Tuesday, January 31, 2012

DISD Violates a Teacher's Civil Rights

The Dallas Independent School District (DISD) has recently been shutting down exemplary schools (while keeping open the worst ones) and has also decided to extend teachers' work days by 45 minutes (not to provide 45 minutes more education for students, but rather for more pointless meetings that accomplish nothing and from which nobody learns anything -- if my experiences are typical), which has had teacher's protesting the actions. In Texas, it is illegal for teachers to go on strike, so protests, letters and emails are all teachers are really left with.

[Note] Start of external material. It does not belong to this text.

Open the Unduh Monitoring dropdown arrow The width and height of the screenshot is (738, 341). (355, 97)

Now, in the U.S., one of our rights as citizens is the right to petition our government for a redress of grievances (Amendment I of the U.S. Constitution). This includes not only federal officials, but all elected officials. It should thus concern us that a DISD teacher, Joseph Drake, was put on "administrative leave" an hour after sending a critical email to Edwin Flores, a school board member. In other words, it appears that Drake was punished for expressing his opinion as a citizen to a board member. That is retaliation, and an abuse of power. Everyone involved in the decision should be removed from office and imprisoned for corruption and violating Drake's civil rights. Yes, imprisoned. Unless we treat people like this as the criminals they are when they violate citizens' civil rights, we can only expect more of this sort of corrupt behavior to occur. Our elected officials should be too scared to even think about such violations, and treating them like the criminals they are is the only way to do that.

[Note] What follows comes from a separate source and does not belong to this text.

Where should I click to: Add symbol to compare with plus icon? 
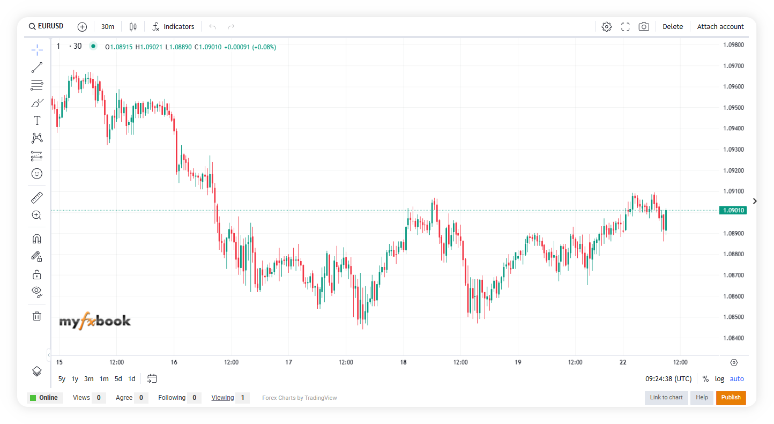click(x=82, y=27)
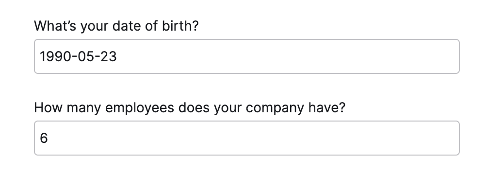Screen dimensions: 487x175
Task: Click the word "many" in employees question
Action: 84,109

More, it should not be illegal, as it is in Texas, to protest government working conditions. Certainly teachers make a pretty good living here in Texas -- better than do most teachers in most other states -- and that is probably in no small part because of the weakness of the teachers' union, but that's really not the point. A strike is a form of protest (typically against working conditions, unfair treatment, etc.), and by prohibiting striking by their own employees, the Texas government is violating the 1st Amendment. (If the state of Texas does not like teachers to be able to strike, they should privatize all the public schools, and then the private schools can prohibit striking by firing anyone who does.) We should thus not be surprised that Flores and the DISD board thinks they can violate Drake's civil rights at will, since such violation is already law in Texas. But that hardly means any of the guilty parties should be allowed to get away with it.